_SOURCE DOCUMENT_
——

Future Tense

Now When You Have a Bad Breakup, Facebook Will Help You Avoid Your Ex

Burning the midnight-damage-control oil.

Photo from 4Max/Shutterstock

On Thursday Facebook announced it is testing new features meant to give users more control “when a relationship ends.” The idea is to avoid all those awkward digital reminders of people users might want to avoid (ahem, exes) and give them the ability to basically scrub their profiles of a former partner’s presence.

Product manager Kelly Winters explained the new granular features in a blog post:

See less of a former partner’s name and profile picture around Facebook without having to unfriend or block them. Their posts won’t show up in News Feed and their name won’t be suggested when people write a new message or tag friends in photos. Limit the photos, videos or status updates that a former partner will see.

Facebook will even offer a feature that untags you from past posts you were tagged in with your ex.

Usually even the coolest new Facebook features aren’t that exciting, but this change will positively impact tons of users in one fell swoop. Facebook can’t be expected to predict every specific tragedy that a person could endure, but death and breakups are two big ones that particularly relate to how people use the social network. And Facebook has already done a lot of work on how it addresses the deaths of its users.

——

_DATA ENTRIES_
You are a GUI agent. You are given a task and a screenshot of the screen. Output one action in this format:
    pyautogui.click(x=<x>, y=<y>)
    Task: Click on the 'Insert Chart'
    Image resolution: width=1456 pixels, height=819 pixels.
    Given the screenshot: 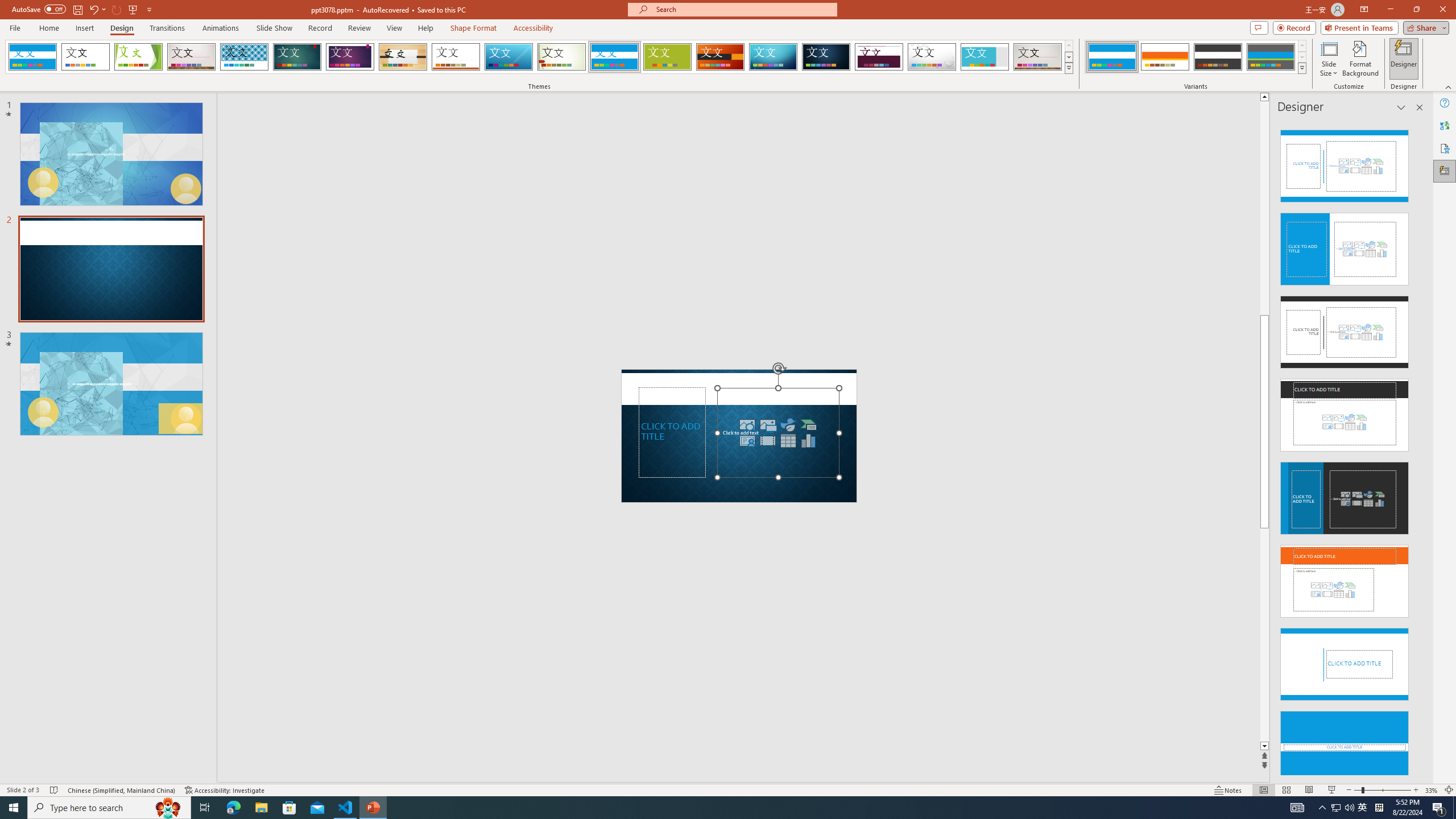 What is the action you would take?
    pyautogui.click(x=809, y=440)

——

_PROBLEM SET_
• a. In the Facebook breakup article, who explained the new features in a blog post?
• b. Retype the part of the Facebook breakup article starting with "Burning the midnight-damage-control" and going on through "former partner’s presence.".

_WORKED SOLUTIONS_
• a. Product manager Kelly Winters.

• b.
Burning the midnight-damage-control oil.

Photo from 4Max/Shutterstock

On Thursday Facebook announced it is testing new features meant to give users more control “when a relationship ends.” The idea is to avoid all those awkward digital reminders of people users might want to avoid (ahem, exes) and give them the ability to basically scrub their profiles of a former partner’s presence.